The candle type. Real flames create the most powerful visual. LED candles are venue-safe but lack the glow. Some venues require LED for fire safety.
The seating. Place the candelabra where the debutante can sit or stand nearby, and where speakers have a clear walk-up path. Avoid placing it in the corner where guests can't see.
The lighting. Dim ambient lighting with a soft spotlight on the speaker. Warm tones photograph better than cool.
The bouquet. Some debutantes hold a small bouquet or wear flower accessories during the ceremony. Coordinate with the 18 Roses bouquet for consistency.
For broader styling direction, see trending debut theme ideas for the modern Filipino debutante.
After the Ceremony
The candle ceremony creates emotional momentum that carries into the rest of the program. Don't waste it.
Allow a brief pause. Let the room breathe before moving into the next segment.
Acknowledge the speakers in your final thanks. A line during your closing speech recognizing the wishes shared deepens the moment's lasting impact.
Send personal thank-you notes. A handwritten card to each speaker mentioning her specific wish carries weight. Many debutantes treasure the speeches and remember the exact words years later.
Preserve the candles. Some debutantes keep the candles as keepsakes. Others use them on future milestone birthdays.
Frame a photo from the ceremony. A candid shot of you with each speaker mid-speech becomes a treasured display.
What Speakers Wish They'd Known
Common feedback from women who've given 18 Candles speeches:
- "I wish I'd written it down. I lost my train of thought."
- "I wish I'd known the order. I was nervous waiting for my turn."
- "I wish I'd practiced out loud. My speech sounded different in my head."
- "I wish I'd kept it shorter. I went on too long and felt the room shift."
- "I wish I'd shared a memory instead of generic wishes. The personal stuff hit harder."

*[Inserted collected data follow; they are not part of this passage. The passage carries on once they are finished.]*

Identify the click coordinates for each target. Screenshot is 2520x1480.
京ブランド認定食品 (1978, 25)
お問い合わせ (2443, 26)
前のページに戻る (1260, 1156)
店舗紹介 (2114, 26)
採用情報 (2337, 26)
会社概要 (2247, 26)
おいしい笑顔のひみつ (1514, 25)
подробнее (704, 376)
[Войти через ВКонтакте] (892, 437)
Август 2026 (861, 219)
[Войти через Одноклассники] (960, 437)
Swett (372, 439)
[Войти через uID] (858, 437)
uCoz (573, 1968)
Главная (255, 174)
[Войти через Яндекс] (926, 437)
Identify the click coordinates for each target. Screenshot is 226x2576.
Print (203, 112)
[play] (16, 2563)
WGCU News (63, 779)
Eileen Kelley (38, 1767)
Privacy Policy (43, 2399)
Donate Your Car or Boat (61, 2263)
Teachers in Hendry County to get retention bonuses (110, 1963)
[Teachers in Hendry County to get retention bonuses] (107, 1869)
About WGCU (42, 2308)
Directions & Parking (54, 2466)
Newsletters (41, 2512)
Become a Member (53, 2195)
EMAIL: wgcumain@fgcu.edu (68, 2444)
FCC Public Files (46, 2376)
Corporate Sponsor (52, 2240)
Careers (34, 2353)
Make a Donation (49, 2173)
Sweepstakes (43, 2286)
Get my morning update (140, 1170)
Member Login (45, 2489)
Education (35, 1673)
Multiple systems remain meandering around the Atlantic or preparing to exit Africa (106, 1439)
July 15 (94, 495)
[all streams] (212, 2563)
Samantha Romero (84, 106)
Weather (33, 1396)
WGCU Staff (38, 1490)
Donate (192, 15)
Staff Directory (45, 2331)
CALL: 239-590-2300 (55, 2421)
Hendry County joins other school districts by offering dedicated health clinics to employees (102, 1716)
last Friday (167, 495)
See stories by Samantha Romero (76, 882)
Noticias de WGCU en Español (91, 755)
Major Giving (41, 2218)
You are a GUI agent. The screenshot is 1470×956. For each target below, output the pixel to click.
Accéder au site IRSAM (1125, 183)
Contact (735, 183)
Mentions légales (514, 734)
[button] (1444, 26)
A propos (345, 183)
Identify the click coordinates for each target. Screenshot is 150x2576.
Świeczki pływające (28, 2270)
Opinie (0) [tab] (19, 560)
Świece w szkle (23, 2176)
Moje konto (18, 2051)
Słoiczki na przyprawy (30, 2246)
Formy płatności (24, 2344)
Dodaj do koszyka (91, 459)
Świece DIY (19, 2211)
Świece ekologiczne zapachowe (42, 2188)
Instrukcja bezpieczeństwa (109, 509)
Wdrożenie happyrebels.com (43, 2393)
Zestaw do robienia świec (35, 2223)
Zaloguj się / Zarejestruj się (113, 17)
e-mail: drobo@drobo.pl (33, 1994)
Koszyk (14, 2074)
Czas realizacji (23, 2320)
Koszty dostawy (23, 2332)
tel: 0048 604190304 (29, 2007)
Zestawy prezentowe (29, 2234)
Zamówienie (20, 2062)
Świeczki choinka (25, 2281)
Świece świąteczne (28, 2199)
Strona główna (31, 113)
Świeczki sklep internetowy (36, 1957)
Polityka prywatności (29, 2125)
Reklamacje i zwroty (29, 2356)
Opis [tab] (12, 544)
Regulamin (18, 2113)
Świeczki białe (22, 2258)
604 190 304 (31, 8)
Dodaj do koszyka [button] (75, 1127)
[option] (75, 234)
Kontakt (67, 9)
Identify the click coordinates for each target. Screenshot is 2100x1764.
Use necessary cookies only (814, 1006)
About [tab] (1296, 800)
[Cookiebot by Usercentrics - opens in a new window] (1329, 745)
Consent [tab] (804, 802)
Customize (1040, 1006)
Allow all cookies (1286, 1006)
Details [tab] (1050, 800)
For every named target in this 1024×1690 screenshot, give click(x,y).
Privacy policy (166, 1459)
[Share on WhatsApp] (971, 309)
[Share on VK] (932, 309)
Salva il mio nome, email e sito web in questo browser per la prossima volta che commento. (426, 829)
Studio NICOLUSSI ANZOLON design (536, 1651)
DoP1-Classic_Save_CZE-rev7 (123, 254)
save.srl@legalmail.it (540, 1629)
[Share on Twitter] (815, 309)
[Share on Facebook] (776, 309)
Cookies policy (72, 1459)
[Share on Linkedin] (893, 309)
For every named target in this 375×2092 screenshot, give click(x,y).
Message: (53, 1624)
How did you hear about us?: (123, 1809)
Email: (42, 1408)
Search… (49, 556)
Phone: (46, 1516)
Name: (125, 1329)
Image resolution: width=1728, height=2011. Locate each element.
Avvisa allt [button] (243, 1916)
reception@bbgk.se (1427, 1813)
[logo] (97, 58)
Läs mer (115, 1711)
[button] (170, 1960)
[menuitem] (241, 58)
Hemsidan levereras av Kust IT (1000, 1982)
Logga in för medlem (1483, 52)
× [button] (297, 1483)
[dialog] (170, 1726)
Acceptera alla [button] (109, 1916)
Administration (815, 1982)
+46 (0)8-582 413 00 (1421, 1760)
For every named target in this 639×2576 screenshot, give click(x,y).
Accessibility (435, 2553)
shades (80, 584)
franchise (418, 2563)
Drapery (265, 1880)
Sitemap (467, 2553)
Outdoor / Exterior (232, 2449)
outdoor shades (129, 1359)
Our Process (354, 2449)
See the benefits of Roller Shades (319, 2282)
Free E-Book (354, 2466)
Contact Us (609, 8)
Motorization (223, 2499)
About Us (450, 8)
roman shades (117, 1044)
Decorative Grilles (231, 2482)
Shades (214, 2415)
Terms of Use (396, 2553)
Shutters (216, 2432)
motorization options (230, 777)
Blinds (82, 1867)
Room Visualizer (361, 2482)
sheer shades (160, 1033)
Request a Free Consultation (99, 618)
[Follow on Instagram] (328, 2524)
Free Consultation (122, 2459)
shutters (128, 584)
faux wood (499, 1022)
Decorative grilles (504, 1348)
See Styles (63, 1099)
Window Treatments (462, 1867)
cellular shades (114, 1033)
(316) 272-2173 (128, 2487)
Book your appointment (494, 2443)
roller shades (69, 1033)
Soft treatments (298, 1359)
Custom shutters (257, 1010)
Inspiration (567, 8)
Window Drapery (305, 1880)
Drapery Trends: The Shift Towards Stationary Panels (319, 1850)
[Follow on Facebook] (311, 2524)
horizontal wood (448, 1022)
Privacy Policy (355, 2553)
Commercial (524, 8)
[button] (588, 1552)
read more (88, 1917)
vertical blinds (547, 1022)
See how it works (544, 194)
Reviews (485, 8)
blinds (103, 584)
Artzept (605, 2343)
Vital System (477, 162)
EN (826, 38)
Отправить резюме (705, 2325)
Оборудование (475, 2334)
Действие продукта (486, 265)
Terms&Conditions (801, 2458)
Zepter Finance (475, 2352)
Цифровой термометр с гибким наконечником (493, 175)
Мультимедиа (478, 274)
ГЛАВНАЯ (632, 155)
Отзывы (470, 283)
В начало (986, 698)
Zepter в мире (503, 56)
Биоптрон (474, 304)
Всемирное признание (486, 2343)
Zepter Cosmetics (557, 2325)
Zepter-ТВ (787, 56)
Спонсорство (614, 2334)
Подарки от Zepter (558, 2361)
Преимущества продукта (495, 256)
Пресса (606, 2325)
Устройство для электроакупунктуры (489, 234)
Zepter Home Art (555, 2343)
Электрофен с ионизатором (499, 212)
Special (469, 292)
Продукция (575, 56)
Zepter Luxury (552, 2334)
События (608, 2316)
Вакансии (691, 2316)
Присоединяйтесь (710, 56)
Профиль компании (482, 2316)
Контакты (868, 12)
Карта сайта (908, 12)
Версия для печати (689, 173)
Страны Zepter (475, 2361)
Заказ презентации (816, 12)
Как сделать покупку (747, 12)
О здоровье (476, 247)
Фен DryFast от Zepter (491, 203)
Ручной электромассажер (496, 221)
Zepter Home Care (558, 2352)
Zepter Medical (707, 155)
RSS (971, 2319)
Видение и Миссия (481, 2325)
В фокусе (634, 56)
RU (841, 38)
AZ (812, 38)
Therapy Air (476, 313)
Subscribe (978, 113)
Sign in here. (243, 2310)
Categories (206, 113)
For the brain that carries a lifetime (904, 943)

Share these notes with your speakers in your briefing document. Hearing it from past speakers helps yours prepare better.
The Heart of the Ceremony
The 18 Candles ceremony works because it's intimate, vulnerable, and personal. The candles are symbolic. The flame is symbolic. But the real power comes from 18 women standing up and saying what they hope for you.
Choose them with care. Brief them with detail. Build a flow that gives each woman space to be heard. The ceremony becomes one of the most emotional moments of your debut, the kind your family revisits in photos and stories for years.
For how every traditional ceremony connects to your full celebration plan, return to the complete Filipino debut guide. For your full booking schedule that supports a smooth ceremony, see debut planning timeline month-by-month checklist for debutantes.
Your 18 Candles ceremony is 18 women lighting the way into your adulthood. Make it one worth carrying with you.